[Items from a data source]
= = = = =
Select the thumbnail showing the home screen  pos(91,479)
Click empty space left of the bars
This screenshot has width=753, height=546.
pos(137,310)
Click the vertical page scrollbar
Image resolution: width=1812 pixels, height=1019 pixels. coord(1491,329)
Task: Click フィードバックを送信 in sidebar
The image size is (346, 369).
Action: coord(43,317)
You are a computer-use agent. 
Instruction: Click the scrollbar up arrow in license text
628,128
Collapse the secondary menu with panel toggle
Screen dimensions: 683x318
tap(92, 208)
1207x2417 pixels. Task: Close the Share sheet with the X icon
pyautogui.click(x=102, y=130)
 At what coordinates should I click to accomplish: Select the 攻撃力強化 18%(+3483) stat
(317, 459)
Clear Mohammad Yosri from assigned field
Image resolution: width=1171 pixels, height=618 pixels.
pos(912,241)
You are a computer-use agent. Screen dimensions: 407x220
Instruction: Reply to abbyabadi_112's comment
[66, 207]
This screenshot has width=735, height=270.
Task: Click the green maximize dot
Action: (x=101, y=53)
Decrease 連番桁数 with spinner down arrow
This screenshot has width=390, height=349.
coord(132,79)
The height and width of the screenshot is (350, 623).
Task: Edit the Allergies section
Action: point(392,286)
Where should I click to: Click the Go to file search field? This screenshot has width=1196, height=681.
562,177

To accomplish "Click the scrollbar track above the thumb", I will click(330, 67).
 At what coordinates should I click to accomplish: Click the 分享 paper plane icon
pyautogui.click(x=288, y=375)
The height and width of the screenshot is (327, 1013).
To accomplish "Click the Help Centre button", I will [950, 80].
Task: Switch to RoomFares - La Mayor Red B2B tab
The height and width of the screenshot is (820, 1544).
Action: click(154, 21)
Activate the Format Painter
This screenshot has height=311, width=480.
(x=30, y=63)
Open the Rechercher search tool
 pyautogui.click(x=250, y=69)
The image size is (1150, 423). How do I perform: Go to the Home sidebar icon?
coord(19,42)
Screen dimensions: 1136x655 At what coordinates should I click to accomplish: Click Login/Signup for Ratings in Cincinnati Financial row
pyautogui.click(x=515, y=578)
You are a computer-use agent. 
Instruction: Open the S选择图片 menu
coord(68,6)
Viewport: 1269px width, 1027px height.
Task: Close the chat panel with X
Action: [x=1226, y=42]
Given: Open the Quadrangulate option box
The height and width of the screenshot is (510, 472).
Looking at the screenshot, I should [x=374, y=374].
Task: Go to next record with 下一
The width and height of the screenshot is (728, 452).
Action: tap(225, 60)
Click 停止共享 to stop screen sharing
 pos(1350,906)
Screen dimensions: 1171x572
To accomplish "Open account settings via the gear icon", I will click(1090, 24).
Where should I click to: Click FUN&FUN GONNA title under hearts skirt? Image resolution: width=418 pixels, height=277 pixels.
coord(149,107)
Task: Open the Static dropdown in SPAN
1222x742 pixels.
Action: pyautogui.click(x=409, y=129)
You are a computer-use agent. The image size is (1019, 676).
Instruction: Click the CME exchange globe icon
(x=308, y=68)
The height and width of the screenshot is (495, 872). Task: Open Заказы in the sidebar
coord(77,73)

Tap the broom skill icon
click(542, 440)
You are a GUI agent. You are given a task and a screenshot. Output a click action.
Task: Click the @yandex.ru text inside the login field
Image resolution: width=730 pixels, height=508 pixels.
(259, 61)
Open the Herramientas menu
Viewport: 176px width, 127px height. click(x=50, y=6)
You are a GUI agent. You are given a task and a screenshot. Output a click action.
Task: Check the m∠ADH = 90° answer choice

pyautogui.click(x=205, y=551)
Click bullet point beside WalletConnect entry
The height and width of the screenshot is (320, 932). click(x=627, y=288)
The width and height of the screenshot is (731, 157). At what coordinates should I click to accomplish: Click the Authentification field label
= = = = =
Copy every one of the entries above line for line, without altering a single character.

Select the thumbnail showing the home screen  pos(91,479)
Click empty space left of the bars
This screenshot has width=753, height=546.
pos(137,310)
Click the vertical page scrollbar
Image resolution: width=1812 pixels, height=1019 pixels. coord(1491,329)
Task: Click フィードバックを送信 in sidebar
The image size is (346, 369).
Action: coord(43,317)
You are a computer-use agent. 
Instruction: Click the scrollbar up arrow in license text
628,128
Collapse the secondary menu with panel toggle
Screen dimensions: 683x318
tap(92, 208)
1207x2417 pixels. Task: Close the Share sheet with the X icon
pyautogui.click(x=102, y=130)
 At what coordinates should I click to accomplish: Select the 攻撃力強化 18%(+3483) stat
(317, 459)
Clear Mohammad Yosri from assigned field
Image resolution: width=1171 pixels, height=618 pixels.
pos(912,241)
You are a computer-use agent. Screen dimensions: 407x220
Instruction: Reply to abbyabadi_112's comment
[66, 207]
This screenshot has width=735, height=270.
Task: Click the green maximize dot
Action: (x=101, y=53)
Decrease 連番桁数 with spinner down arrow
This screenshot has width=390, height=349.
coord(132,79)
The height and width of the screenshot is (350, 623).
Task: Edit the Allergies section
Action: point(392,286)
Where should I click to: Click the Go to file search field? This screenshot has width=1196, height=681.
562,177

To accomplish "Click the scrollbar track above the thumb", I will click(330, 67).
 At what coordinates should I click to accomplish: Click the 分享 paper plane icon
pyautogui.click(x=288, y=375)
The height and width of the screenshot is (327, 1013).
To accomplish "Click the Help Centre button", I will [950, 80].
Task: Switch to RoomFares - La Mayor Red B2B tab
The height and width of the screenshot is (820, 1544).
Action: click(154, 21)
Activate the Format Painter
This screenshot has height=311, width=480.
(x=30, y=63)
Open the Rechercher search tool
 pyautogui.click(x=250, y=69)
The image size is (1150, 423). How do I perform: Go to the Home sidebar icon?
coord(19,42)
Screen dimensions: 1136x655 At what coordinates should I click to accomplish: Click Login/Signup for Ratings in Cincinnati Financial row
pyautogui.click(x=515, y=578)
You are a computer-use agent. 
Instruction: Open the S选择图片 menu
coord(68,6)
Viewport: 1269px width, 1027px height.
Task: Close the chat panel with X
Action: [x=1226, y=42]
Given: Open the Quadrangulate option box
The height and width of the screenshot is (510, 472).
Looking at the screenshot, I should [x=374, y=374].
Task: Go to next record with 下一
The width and height of the screenshot is (728, 452).
Action: tap(225, 60)
Click 停止共享 to stop screen sharing
 pos(1350,906)
Screen dimensions: 1171x572
To accomplish "Open account settings via the gear icon", I will click(1090, 24).
Where should I click to: Click FUN&FUN GONNA title under hearts skirt? Image resolution: width=418 pixels, height=277 pixels.
coord(149,107)
Task: Open the Static dropdown in SPAN
1222x742 pixels.
Action: pyautogui.click(x=409, y=129)
You are a computer-use agent. The image size is (1019, 676).
Instruction: Click the CME exchange globe icon
(x=308, y=68)
The height and width of the screenshot is (495, 872). Task: Open Заказы in the sidebar
coord(77,73)

Tap the broom skill icon
click(542, 440)
You are a GUI agent. You are given a task and a screenshot. Output a click action.
Task: Click the @yandex.ru text inside the login field
Image resolution: width=730 pixels, height=508 pixels.
(259, 61)
Open the Herramientas menu
Viewport: 176px width, 127px height. click(x=50, y=6)
You are a GUI agent. You are given a task and a screenshot. Output a click action.
Task: Check the m∠ADH = 90° answer choice

pyautogui.click(x=205, y=551)
Click bullet point beside WalletConnect entry
The height and width of the screenshot is (320, 932). click(x=627, y=288)
The width and height of the screenshot is (731, 157). At what coordinates should I click to accomplish: Click the Authentification field label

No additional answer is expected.